◆ Assignment
Pick out the lines in the listing below that contain the word "panel" and copy them.

◆ Data shown
☆ ☆ ☆ ☆ ☆ ☆ ☆

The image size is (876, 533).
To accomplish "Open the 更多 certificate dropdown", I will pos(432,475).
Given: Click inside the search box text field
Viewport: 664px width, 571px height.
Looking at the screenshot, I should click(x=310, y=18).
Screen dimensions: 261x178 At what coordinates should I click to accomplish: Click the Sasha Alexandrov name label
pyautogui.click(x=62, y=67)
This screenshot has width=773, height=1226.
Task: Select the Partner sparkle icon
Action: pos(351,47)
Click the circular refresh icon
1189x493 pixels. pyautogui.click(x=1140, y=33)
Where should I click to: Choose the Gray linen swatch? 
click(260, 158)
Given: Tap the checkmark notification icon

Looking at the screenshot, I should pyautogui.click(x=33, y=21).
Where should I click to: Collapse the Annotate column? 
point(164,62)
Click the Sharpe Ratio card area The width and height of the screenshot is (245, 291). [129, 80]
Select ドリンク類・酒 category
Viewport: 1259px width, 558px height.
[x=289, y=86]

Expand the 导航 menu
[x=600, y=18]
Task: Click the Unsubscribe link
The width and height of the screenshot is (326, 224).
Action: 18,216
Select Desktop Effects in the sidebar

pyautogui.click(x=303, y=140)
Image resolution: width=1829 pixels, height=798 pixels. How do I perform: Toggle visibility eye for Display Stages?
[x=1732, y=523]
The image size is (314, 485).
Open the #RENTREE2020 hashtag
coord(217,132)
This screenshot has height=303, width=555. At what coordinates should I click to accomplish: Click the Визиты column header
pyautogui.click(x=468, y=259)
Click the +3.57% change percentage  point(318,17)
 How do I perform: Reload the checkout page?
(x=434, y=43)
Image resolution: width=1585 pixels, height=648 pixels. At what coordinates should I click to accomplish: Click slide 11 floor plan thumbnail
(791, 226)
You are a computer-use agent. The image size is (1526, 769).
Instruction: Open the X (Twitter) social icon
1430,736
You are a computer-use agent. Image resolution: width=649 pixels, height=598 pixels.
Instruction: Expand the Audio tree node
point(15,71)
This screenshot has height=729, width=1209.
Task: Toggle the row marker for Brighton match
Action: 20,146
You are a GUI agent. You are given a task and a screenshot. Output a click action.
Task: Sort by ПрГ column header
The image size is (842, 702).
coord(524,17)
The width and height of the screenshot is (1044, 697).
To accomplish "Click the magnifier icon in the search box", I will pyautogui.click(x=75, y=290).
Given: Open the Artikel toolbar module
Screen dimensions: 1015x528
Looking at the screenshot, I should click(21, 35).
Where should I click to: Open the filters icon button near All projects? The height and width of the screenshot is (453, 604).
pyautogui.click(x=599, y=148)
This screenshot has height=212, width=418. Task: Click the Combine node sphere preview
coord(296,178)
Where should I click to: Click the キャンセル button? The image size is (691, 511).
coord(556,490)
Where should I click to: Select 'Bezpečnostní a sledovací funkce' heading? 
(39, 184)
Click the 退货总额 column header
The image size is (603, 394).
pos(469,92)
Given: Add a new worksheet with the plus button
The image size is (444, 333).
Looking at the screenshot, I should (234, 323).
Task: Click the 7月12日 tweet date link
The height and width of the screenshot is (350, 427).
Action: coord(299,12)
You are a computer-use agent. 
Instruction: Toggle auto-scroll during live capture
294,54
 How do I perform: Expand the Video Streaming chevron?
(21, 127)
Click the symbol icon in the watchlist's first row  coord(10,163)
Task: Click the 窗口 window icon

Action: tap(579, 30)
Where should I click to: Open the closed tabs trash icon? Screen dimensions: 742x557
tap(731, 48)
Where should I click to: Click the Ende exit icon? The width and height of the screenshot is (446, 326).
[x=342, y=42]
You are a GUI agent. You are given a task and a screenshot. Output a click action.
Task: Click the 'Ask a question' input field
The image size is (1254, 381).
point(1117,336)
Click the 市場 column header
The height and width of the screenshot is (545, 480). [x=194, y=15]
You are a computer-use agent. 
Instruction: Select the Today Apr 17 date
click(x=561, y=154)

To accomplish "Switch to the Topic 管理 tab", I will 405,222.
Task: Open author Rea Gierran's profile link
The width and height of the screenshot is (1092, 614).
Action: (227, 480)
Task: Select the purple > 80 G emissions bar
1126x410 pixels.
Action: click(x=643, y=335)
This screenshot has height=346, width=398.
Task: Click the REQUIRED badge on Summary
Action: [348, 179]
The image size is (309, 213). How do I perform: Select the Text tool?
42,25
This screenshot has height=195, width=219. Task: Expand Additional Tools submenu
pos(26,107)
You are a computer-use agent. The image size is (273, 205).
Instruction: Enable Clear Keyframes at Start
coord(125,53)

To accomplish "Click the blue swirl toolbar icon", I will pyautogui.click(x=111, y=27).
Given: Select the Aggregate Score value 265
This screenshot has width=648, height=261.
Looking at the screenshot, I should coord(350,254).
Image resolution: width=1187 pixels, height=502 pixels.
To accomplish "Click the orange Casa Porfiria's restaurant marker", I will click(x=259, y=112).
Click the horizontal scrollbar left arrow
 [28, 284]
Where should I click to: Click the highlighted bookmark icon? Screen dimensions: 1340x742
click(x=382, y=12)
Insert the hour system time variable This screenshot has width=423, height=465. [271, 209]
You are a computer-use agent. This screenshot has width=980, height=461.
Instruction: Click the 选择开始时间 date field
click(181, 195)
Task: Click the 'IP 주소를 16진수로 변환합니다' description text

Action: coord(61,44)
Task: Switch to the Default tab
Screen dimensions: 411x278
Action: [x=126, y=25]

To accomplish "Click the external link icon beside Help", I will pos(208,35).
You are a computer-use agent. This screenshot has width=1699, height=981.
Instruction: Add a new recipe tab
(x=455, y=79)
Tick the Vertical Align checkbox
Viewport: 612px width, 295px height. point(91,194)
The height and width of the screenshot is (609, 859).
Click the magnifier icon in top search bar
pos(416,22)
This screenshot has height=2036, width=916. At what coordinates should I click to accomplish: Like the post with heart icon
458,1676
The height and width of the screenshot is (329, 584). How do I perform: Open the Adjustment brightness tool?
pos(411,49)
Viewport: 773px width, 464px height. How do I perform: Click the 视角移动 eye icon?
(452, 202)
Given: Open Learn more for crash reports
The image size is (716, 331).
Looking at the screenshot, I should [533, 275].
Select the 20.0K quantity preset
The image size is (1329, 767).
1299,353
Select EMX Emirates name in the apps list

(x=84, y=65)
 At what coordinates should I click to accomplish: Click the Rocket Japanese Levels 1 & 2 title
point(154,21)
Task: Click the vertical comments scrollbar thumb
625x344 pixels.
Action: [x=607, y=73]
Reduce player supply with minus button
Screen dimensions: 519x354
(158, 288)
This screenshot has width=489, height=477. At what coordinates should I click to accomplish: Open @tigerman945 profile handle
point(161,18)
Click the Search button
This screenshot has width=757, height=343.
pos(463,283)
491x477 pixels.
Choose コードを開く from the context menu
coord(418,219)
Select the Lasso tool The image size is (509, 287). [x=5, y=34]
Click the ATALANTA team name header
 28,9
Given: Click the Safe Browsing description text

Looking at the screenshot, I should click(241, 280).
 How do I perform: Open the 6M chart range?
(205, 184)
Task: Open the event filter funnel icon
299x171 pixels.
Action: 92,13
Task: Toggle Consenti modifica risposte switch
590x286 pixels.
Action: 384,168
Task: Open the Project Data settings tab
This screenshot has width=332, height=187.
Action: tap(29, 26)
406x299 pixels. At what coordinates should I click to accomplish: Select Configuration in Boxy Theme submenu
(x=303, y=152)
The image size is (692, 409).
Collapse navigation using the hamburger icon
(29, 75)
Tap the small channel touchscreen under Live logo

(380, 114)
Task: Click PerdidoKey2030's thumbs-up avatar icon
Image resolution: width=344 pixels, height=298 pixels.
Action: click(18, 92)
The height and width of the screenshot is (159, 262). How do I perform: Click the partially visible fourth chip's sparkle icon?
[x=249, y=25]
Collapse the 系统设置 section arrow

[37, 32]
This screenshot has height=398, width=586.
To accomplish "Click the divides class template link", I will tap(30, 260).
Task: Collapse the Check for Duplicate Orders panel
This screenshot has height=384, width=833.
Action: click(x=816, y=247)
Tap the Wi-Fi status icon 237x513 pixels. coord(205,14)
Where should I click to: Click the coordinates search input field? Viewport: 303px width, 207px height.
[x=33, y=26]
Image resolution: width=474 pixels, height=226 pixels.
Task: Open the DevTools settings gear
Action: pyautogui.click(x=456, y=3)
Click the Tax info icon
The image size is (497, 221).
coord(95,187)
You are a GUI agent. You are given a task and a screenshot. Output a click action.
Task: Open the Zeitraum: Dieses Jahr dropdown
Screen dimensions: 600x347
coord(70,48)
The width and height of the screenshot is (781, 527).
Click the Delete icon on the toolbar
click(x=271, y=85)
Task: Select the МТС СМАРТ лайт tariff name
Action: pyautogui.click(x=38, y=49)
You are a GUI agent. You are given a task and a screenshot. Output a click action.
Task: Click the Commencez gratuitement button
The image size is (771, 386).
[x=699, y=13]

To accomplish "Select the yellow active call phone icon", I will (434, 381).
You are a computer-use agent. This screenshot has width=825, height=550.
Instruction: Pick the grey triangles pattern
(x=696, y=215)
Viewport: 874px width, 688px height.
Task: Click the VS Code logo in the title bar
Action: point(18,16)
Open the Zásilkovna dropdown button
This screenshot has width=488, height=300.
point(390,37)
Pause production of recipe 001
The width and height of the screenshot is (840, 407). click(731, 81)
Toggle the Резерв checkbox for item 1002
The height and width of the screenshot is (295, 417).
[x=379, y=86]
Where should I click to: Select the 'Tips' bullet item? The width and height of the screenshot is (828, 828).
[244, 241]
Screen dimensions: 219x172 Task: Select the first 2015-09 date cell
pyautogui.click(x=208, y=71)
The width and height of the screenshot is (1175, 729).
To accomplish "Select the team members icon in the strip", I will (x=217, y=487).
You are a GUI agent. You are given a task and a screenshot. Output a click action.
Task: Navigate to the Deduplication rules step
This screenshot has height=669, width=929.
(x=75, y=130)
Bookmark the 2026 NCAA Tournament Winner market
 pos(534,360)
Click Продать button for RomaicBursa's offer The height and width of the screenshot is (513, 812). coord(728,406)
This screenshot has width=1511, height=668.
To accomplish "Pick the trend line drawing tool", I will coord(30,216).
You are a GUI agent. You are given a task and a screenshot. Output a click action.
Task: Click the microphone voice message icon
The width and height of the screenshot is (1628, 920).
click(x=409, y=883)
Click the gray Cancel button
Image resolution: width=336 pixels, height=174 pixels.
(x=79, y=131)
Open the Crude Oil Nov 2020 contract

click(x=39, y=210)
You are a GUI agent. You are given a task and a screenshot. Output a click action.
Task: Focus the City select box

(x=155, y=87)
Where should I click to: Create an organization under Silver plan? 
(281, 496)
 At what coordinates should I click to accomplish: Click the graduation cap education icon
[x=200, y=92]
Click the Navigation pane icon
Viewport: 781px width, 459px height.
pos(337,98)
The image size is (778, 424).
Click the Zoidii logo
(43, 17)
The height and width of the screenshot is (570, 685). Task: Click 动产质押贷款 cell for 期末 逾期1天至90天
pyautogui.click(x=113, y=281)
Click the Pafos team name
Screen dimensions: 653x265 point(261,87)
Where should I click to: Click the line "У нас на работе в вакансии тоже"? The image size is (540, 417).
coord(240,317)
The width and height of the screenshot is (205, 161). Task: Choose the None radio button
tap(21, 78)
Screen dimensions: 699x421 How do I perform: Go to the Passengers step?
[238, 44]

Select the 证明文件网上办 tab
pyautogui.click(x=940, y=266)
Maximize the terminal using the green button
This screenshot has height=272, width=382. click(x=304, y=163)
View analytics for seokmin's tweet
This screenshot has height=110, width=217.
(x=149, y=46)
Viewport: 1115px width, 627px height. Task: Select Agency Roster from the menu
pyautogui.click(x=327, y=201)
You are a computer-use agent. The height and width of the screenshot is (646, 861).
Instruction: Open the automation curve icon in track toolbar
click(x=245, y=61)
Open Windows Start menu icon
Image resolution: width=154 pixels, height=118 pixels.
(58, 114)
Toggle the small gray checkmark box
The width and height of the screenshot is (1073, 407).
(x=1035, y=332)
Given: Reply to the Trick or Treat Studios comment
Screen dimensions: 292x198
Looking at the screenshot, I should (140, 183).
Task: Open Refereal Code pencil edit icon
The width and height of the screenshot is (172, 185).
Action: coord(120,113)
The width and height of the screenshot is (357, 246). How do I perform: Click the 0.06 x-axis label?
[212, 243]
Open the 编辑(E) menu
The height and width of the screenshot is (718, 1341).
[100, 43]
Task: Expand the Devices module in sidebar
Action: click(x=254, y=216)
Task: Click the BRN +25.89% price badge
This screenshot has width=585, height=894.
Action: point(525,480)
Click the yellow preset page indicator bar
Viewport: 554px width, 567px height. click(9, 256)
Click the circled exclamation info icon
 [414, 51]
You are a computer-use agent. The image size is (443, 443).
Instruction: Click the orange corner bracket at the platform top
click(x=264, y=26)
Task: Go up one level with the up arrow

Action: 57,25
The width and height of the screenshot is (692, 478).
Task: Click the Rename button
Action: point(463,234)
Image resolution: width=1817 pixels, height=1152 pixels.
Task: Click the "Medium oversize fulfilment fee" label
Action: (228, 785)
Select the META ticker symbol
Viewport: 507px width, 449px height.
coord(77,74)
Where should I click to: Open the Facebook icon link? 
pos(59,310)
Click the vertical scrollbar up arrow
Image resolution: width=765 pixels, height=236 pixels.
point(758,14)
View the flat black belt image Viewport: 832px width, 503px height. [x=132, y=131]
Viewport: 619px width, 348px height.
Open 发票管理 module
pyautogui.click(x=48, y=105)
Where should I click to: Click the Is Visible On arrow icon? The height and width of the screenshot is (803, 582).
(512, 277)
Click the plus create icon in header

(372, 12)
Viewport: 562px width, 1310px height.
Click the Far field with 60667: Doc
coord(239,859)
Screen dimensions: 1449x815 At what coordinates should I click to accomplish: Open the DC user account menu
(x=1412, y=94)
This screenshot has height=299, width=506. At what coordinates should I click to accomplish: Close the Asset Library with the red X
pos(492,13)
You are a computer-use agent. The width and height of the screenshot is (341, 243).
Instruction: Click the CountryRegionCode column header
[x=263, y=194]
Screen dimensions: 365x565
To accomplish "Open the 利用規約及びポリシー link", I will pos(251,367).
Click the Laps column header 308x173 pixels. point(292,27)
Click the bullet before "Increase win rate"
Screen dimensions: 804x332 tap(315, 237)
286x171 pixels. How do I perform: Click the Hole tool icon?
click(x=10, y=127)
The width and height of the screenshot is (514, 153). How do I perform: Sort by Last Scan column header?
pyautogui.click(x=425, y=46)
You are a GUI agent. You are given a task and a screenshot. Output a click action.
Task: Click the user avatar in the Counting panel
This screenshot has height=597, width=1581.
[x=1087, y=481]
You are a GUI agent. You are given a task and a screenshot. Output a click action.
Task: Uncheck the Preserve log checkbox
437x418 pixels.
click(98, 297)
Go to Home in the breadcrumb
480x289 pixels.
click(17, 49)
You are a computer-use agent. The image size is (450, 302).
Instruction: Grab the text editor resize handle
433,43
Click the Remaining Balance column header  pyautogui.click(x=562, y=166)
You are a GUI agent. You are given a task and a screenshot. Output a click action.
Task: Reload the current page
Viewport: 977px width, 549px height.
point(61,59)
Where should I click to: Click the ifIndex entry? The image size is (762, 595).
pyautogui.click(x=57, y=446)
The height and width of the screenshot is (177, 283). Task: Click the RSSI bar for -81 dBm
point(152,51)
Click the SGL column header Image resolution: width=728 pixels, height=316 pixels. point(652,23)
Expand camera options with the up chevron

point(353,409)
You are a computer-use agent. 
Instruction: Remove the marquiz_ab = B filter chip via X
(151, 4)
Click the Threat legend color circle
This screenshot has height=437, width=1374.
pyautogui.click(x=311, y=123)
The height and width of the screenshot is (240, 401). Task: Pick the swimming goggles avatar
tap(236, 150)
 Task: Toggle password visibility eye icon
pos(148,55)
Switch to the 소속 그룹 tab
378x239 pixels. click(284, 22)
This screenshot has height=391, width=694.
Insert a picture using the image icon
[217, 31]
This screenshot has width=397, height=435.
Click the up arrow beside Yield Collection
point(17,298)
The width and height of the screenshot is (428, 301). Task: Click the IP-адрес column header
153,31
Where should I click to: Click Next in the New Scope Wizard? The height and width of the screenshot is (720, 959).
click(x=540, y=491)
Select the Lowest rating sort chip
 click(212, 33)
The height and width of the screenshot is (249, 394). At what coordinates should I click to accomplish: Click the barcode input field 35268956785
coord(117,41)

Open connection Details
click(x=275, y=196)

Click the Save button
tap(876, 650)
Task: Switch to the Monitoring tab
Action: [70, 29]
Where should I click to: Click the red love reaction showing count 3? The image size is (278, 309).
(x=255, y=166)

☆ ☆ ☆ ☆ ☆ ☆ ☆

◆ Solution
Task: Collapse the Check for Duplicate Orders panel
Task: Click the user avatar in the Counting panel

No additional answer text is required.